Reproduce each of these records verbatim, from the first to the last.

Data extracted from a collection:
— Begin —
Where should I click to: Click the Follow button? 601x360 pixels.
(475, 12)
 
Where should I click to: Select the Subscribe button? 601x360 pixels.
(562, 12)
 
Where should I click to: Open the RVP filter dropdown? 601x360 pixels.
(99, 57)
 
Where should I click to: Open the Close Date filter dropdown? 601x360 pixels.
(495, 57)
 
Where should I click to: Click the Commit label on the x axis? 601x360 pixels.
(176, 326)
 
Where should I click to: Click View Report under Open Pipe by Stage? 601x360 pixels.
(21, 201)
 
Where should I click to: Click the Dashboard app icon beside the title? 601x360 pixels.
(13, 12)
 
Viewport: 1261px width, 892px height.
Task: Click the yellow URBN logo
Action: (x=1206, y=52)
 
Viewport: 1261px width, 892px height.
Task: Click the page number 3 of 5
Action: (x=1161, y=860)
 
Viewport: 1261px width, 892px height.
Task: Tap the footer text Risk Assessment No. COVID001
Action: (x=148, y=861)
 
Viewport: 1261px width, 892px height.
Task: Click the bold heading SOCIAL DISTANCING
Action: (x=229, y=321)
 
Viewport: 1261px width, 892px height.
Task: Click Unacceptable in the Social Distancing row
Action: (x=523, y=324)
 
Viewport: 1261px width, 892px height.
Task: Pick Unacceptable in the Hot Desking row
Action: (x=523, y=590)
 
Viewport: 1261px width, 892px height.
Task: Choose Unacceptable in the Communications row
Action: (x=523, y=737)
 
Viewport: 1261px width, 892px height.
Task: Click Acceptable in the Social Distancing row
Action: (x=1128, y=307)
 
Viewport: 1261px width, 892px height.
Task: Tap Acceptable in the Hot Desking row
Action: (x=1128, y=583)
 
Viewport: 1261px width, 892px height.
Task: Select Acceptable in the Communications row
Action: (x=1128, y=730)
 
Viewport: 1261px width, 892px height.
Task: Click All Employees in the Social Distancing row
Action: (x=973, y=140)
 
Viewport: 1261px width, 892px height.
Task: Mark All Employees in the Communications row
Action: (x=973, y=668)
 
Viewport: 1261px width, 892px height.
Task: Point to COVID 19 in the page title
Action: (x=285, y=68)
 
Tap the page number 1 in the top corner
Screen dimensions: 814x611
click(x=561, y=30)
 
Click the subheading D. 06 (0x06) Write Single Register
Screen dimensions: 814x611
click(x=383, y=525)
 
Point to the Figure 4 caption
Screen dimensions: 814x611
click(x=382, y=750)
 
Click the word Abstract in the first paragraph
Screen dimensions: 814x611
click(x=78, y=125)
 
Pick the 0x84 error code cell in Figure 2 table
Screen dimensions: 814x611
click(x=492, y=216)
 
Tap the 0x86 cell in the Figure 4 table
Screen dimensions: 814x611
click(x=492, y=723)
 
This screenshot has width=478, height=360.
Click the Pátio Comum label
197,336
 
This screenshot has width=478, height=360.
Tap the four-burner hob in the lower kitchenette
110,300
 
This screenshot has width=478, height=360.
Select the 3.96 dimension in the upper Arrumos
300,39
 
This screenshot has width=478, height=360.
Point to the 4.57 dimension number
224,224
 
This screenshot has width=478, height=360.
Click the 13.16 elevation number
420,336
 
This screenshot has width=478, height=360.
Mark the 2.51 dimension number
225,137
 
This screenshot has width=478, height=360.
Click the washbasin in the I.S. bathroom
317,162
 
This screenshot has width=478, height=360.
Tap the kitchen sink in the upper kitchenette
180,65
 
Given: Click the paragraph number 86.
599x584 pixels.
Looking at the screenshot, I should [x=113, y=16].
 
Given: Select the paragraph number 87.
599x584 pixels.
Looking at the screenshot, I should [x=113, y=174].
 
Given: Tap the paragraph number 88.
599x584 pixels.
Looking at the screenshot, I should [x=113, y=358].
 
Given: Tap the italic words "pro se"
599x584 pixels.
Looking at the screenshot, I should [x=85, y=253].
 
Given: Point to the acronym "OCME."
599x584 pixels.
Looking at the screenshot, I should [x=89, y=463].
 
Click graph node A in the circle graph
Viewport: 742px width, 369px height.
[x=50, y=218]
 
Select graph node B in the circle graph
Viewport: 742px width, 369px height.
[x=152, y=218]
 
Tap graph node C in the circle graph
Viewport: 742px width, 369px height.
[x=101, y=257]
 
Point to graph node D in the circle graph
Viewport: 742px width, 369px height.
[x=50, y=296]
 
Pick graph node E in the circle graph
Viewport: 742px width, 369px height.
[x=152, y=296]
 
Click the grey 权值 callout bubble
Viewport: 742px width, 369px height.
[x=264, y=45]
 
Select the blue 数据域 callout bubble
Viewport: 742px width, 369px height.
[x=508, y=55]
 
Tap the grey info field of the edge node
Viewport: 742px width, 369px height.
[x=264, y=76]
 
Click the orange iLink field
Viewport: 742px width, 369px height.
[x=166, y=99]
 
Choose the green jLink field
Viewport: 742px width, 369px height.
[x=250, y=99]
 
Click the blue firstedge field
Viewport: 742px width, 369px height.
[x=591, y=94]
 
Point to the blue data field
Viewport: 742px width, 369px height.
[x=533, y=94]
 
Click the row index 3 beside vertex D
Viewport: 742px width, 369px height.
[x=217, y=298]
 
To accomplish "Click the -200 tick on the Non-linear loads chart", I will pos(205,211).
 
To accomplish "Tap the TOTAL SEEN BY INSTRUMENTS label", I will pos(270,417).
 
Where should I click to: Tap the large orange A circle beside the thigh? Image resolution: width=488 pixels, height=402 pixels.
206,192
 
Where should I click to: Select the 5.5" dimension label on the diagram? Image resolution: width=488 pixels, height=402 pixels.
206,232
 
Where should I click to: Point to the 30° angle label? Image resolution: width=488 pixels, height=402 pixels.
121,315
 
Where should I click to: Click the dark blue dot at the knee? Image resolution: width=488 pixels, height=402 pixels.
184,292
— End —
*Response*
Where should I click to: Click the Follow button? 601x360 pixels.
(475, 12)
 
Where should I click to: Select the Subscribe button? 601x360 pixels.
(562, 12)
 
Where should I click to: Open the RVP filter dropdown? 601x360 pixels.
(99, 57)
 
Where should I click to: Open the Close Date filter dropdown? 601x360 pixels.
(495, 57)
 
Where should I click to: Click the Commit label on the x axis? 601x360 pixels.
(176, 326)
 
Where should I click to: Click View Report under Open Pipe by Stage? 601x360 pixels.
(21, 201)
 
Where should I click to: Click the Dashboard app icon beside the title? 601x360 pixels.
(13, 12)
 
Viewport: 1261px width, 892px height.
Task: Click the yellow URBN logo
Action: (x=1206, y=52)
 
Viewport: 1261px width, 892px height.
Task: Click the page number 3 of 5
Action: (x=1161, y=860)
 
Viewport: 1261px width, 892px height.
Task: Tap the footer text Risk Assessment No. COVID001
Action: (x=148, y=861)
 
Viewport: 1261px width, 892px height.
Task: Click the bold heading SOCIAL DISTANCING
Action: (x=229, y=321)
 
Viewport: 1261px width, 892px height.
Task: Click Unacceptable in the Social Distancing row
Action: (x=523, y=324)
 
Viewport: 1261px width, 892px height.
Task: Pick Unacceptable in the Hot Desking row
Action: (x=523, y=590)
 
Viewport: 1261px width, 892px height.
Task: Choose Unacceptable in the Communications row
Action: (x=523, y=737)
 
Viewport: 1261px width, 892px height.
Task: Click Acceptable in the Social Distancing row
Action: (x=1128, y=307)
 
Viewport: 1261px width, 892px height.
Task: Tap Acceptable in the Hot Desking row
Action: (x=1128, y=583)
 
Viewport: 1261px width, 892px height.
Task: Select Acceptable in the Communications row
Action: (x=1128, y=730)
 
Viewport: 1261px width, 892px height.
Task: Click All Employees in the Social Distancing row
Action: (x=973, y=140)
 
Viewport: 1261px width, 892px height.
Task: Mark All Employees in the Communications row
Action: (x=973, y=668)
 
Viewport: 1261px width, 892px height.
Task: Point to COVID 19 in the page title
Action: (x=285, y=68)
 
Tap the page number 1 in the top corner
Screen dimensions: 814x611
click(x=561, y=30)
 
Click the subheading D. 06 (0x06) Write Single Register
Screen dimensions: 814x611
click(x=383, y=525)
 
Point to the Figure 4 caption
Screen dimensions: 814x611
click(x=382, y=750)
 
Click the word Abstract in the first paragraph
Screen dimensions: 814x611
click(x=78, y=125)
 
Pick the 0x84 error code cell in Figure 2 table
Screen dimensions: 814x611
click(x=492, y=216)
 
Tap the 0x86 cell in the Figure 4 table
Screen dimensions: 814x611
click(x=492, y=723)
 
This screenshot has width=478, height=360.
Click the Pátio Comum label
197,336
 
This screenshot has width=478, height=360.
Tap the four-burner hob in the lower kitchenette
110,300
 
This screenshot has width=478, height=360.
Select the 3.96 dimension in the upper Arrumos
300,39
 
This screenshot has width=478, height=360.
Point to the 4.57 dimension number
224,224
 
This screenshot has width=478, height=360.
Click the 13.16 elevation number
420,336
 
This screenshot has width=478, height=360.
Mark the 2.51 dimension number
225,137
 
This screenshot has width=478, height=360.
Click the washbasin in the I.S. bathroom
317,162
 
This screenshot has width=478, height=360.
Tap the kitchen sink in the upper kitchenette
180,65
 
Given: Click the paragraph number 86.
599x584 pixels.
Looking at the screenshot, I should [x=113, y=16].
 
Given: Select the paragraph number 87.
599x584 pixels.
Looking at the screenshot, I should [x=113, y=174].
 
Given: Tap the paragraph number 88.
599x584 pixels.
Looking at the screenshot, I should [x=113, y=358].
 
Given: Tap the italic words "pro se"
599x584 pixels.
Looking at the screenshot, I should [x=85, y=253].
 
Given: Point to the acronym "OCME."
599x584 pixels.
Looking at the screenshot, I should [x=89, y=463].
 
Click graph node A in the circle graph
Viewport: 742px width, 369px height.
[x=50, y=218]
 
Select graph node B in the circle graph
Viewport: 742px width, 369px height.
[x=152, y=218]
 
Tap graph node C in the circle graph
Viewport: 742px width, 369px height.
[x=101, y=257]
 
Point to graph node D in the circle graph
Viewport: 742px width, 369px height.
[x=50, y=296]
 
Pick graph node E in the circle graph
Viewport: 742px width, 369px height.
[x=152, y=296]
 
Click the grey 权值 callout bubble
Viewport: 742px width, 369px height.
[x=264, y=45]
 
Select the blue 数据域 callout bubble
Viewport: 742px width, 369px height.
[x=508, y=55]
 
Tap the grey info field of the edge node
Viewport: 742px width, 369px height.
[x=264, y=76]
 
Click the orange iLink field
Viewport: 742px width, 369px height.
[x=166, y=99]
 
Choose the green jLink field
Viewport: 742px width, 369px height.
[x=250, y=99]
 
Click the blue firstedge field
Viewport: 742px width, 369px height.
[x=591, y=94]
 
Point to the blue data field
Viewport: 742px width, 369px height.
[x=533, y=94]
 
Click the row index 3 beside vertex D
Viewport: 742px width, 369px height.
[x=217, y=298]
 
To accomplish "Click the -200 tick on the Non-linear loads chart", I will pos(205,211).
 
To accomplish "Tap the TOTAL SEEN BY INSTRUMENTS label", I will pos(270,417).
 
Where should I click to: Tap the large orange A circle beside the thigh? Image resolution: width=488 pixels, height=402 pixels.
206,192
 
Where should I click to: Select the 5.5" dimension label on the diagram? Image resolution: width=488 pixels, height=402 pixels.
206,232
 
Where should I click to: Point to the 30° angle label? Image resolution: width=488 pixels, height=402 pixels.
121,315
 
Where should I click to: Click the dark blue dot at the knee? Image resolution: width=488 pixels, height=402 pixels.
184,292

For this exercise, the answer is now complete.